The Test

The goal today is to benchmark our newest Pentium M Dothans of both the 400MHz and 533MHz front side bus. We would like to see how these processors compare to the better-performing Athlon 64 and Pentium 4 processors available today, particularly for the same price category. We will also look at how the higher clocked front side bus speed, different memory speeds and different compilers affect our benchmark results.

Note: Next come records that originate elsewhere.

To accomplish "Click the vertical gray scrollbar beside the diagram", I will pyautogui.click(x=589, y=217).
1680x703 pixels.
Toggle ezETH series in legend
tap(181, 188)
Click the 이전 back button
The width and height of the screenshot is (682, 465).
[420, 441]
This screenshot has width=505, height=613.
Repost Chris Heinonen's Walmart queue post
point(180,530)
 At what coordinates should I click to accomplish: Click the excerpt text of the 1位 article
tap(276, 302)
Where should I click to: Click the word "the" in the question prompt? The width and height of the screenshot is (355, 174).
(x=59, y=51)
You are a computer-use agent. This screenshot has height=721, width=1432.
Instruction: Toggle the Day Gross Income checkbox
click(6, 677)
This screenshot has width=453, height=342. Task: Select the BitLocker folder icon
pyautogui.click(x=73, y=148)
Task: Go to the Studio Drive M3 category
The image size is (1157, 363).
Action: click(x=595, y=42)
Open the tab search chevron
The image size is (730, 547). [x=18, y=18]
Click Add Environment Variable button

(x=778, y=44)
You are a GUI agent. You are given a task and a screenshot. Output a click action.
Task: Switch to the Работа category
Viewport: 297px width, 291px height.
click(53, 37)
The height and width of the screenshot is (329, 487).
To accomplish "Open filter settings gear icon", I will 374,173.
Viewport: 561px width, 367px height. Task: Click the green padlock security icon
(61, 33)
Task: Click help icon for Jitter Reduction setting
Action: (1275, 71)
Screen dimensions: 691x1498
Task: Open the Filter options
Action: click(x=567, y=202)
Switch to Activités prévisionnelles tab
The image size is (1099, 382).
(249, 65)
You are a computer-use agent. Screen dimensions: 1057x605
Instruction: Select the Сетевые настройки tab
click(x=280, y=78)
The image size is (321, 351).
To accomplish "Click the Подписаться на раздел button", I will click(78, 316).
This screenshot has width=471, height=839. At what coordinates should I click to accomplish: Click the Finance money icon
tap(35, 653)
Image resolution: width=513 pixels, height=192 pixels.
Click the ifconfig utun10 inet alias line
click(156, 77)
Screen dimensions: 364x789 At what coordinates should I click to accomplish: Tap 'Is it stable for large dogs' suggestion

 Performance Test Configuration
Processor(s): AMD Athlon FX-53 (130nm, 2.4GHz, 1MB L2 Cache, Socket 939)
AMD Athlon 64 3800+ (130nm, 2.4GHz, 512KB L2 Cache)
AMD Athlon 64 3500+ (130nm, 2.2GHz, 512KB L2 Cache)
AMD Athlon 64 3200+ (90nm, 2.0GHz, 512KB L2 Cache)
Intel Pentium 4 Extreme Edition 3.4GHz (130nm, 512KB L2 Cache, 2MB L3 Cache)
Intel Pentium 4 560 3.6GHz (90nm, 1MB L2 Cache)
Intel Pentium M 765 2.1GHz (90nm, 2MB L2 Cache, 533FSB)
Intel Pentium M 755 2.0GHz (90nm, 2MB L2 Cache, 400FSB)
RAM: 2 x 512MB Mushkin PC-3200 CL2 (400MHz)
2 x 512MB Corsair PC2-5400 CL3 (475MHz)
Motherboards: DFI LanParty 915P-T12 (Socket 775)
MSI K8T Neo2 (Socket 939)
DFI 855GME-MFG
Memory Timings: Default
Operating System(s): SuSE 9.1 Professional
Kernel 2.6.5-7.108
Compiler: dave:~ # gcc - v
Reading specs from /opt/gcc-mainline/lib/gcc/i586-suse-linux/3.4.1/specs
Configured with: ../configure - enable-threads=posix - prefix=/opt/gcc-mainline - with-local-prefix=/usr/local - infodir=/opt/gcc-mainline/share/info - mandir=/opt/gcc-mainline/share/man - libdir=/opt/gcc-mainline/lib - libexecdir=/opt/gcc-mainline/lib - enable-languages=c,c++,f77,objc,java,ada - enable-checking - enable-libgcj - with-gxx-include-dir=/opt/gcc-mainline/include/g++ --with-slibdir=/lib - with-system-zlib - enable-shared --enable-__cxa_atexit i586-suse-linux
Thread model: posix
gcc version 3.4.1 20040508 (prerelease) (SuSE Linux)
Intel Compiler: dave:/opt/intel_cc_80/bin # ./icc -v
Version 8.1

As you will see from the specifications above, we are recycling most of our benchmarks from the last Linux CPU roundup that we published a few months ago. The two newcomers to the benchmark are the 2.1GHz 533FSB Dothan Pentium M and the 2.0GHz 400FSB Dothan Pentium M. Both processors use the desktop configuration, Socket 479. Socket 479 processors are somewhat difficult to find right now, although they similarly reflect the performance of their Socket 478 counterparts. Unfortunately, the Dothan/Banias Socket 478 pinout is different electrically than the typical desktop Socket 478, and thus you will need to use a Socket 479 board with a Socket 479 Dothan if you plan on using any of these Pentium M's in your desktop anytime soon.




Click to enlarge.


Looking at the CPU proc information we can discern the following:
dave:~/bench/gcc/linux-2.6.4 # cat /proc/cpuinfo 
processor       : 0
vendor_id       : GenuineIntel
cpu family      : 6
model           : 13
model name      : Intel(R) Pentium(R) M processor 2.10GHz
stepping        : 6
cpu MHz         : 2104.892
cache size      : 64 KB
fdiv_bug        : no
hlt_bug         : no
f00f_bug        : no
coma_bug        : no
fpu             : yes
fpu_exception   : yes
cpuid level     : 2
wp              : yes
flags           : fpu vme de pse tsc msr mce cx8 sep mtrr pge mca cmov pat clflush
                  dts acpi mmx fxsr sse sse2 ss tm pbe tm2 est
bogomips        : 4177.92
The bogomips score seems fairly accurate; the 3.6GHz Nocona reports about 7200BMIPS per physical processor. However, note that there are no SSE3 enhancements, HyperThreading or EM64T addressing capability. All desktop Pentium M processors today are derived from the blade server market and their feature sets reflects that - blade servers are designed to be small, fast and cool; putting 8GB of memory in a blade would not make a lot of sense.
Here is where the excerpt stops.